What does that mean for the millions of American on blood thinners for atrial fibrillation? Are they destined to suffer massive strokes like Ariel Sharon when they're placed on thinners?
It's a very real possibility. While this study on one person proves nothing, it should send alarm bells. Hemorrhagic stroke in the brain is usually far more crippling than an ischemic stroke. The bleed displaces and compresses tissue, even far from where the bleeding occurs. And in the very limited space of your rigid skull, there's just no room for compression.
Blood thinners do more than increase your risk of hemorrhagic stroke. They bring other nasty side effects, too. They stop vitamin K action. Vitamin K makes clotting factors in your liver. It's also critical in laying down calcium in your bones. It's a largely unknown critical factor in keeping calcium out of your arteries as well. So blood thinners are a prescription for osteoporosis. I know many people who developed this scourge after their doctors put them on the drug.
The truth is most people with atrial fibrillation never develop clots. They have a clotting system that's operating normally. Those who do develop clots have other non-heart risks for thick blood. These include deficiencies in nutrients that have been proven to help regulate the body's clotting mechanisms.
I've repeatedly told you of many of these alternatives to blood thinners. But it can be a hard sell, due to the pervasive influence of conventional doctors. I've recommended these nutrients to my patient with atrial fibrillation for years. And I have never seen a clotting event in any of them.
So what are these nutrients? They include omega-3 fatty acids, vitamin E, bioflavonoids (such as ginkgo), and natural clotting modulators in their diet (such as garlic). And there's an even better nutrient for regulating your clotting system - nattokinase. This nutrient is made from fermented soy. And it normalizes, or optimizes, your blood's clotting system.

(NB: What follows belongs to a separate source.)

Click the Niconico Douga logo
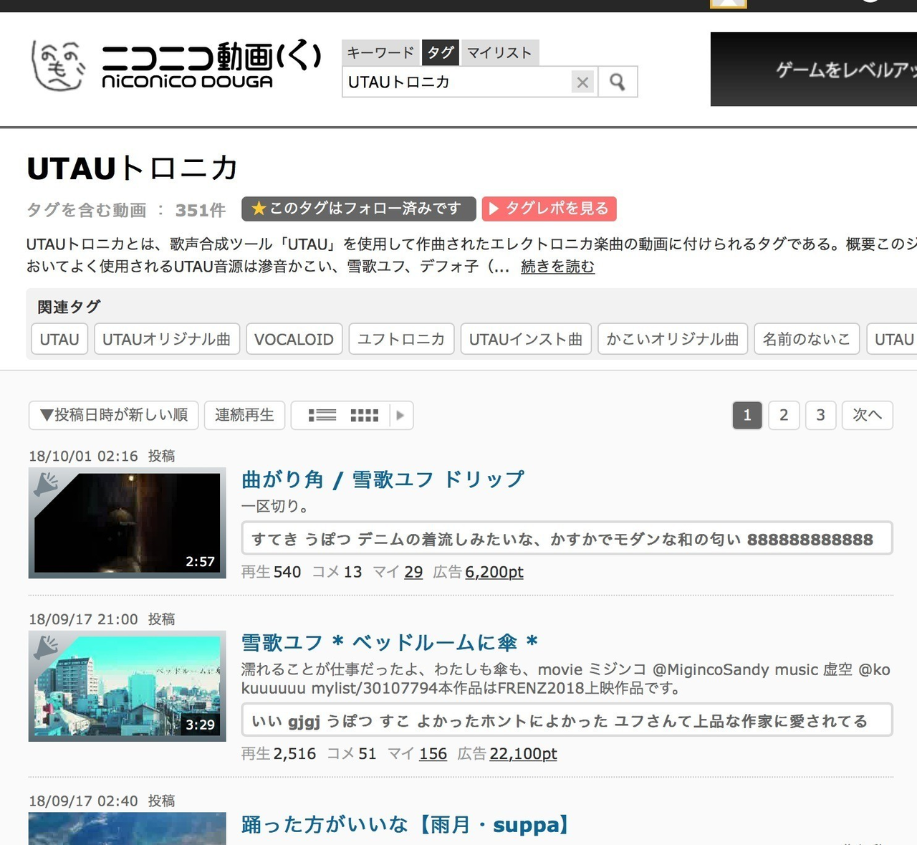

These nutrients don't cause bleeding problems because they restore your clotting system to what it should be.
If you have atrial fibrillation, you don't have to suffer the same fate as Ariel Sharon. Before you embark on risky blood thinners, ask your alternative physician for a program to optimize your clotting system. Doing so should ensure that you're more protected from both types of stroke than you would be with blood thinners.
Should I ever get atrial fibrillation, I would avoid the risky drugs and follow the nutrient program I just told you about. I wish Ariel Sharon and his doctors had this information. It could have prevented both of the strokes he suffered.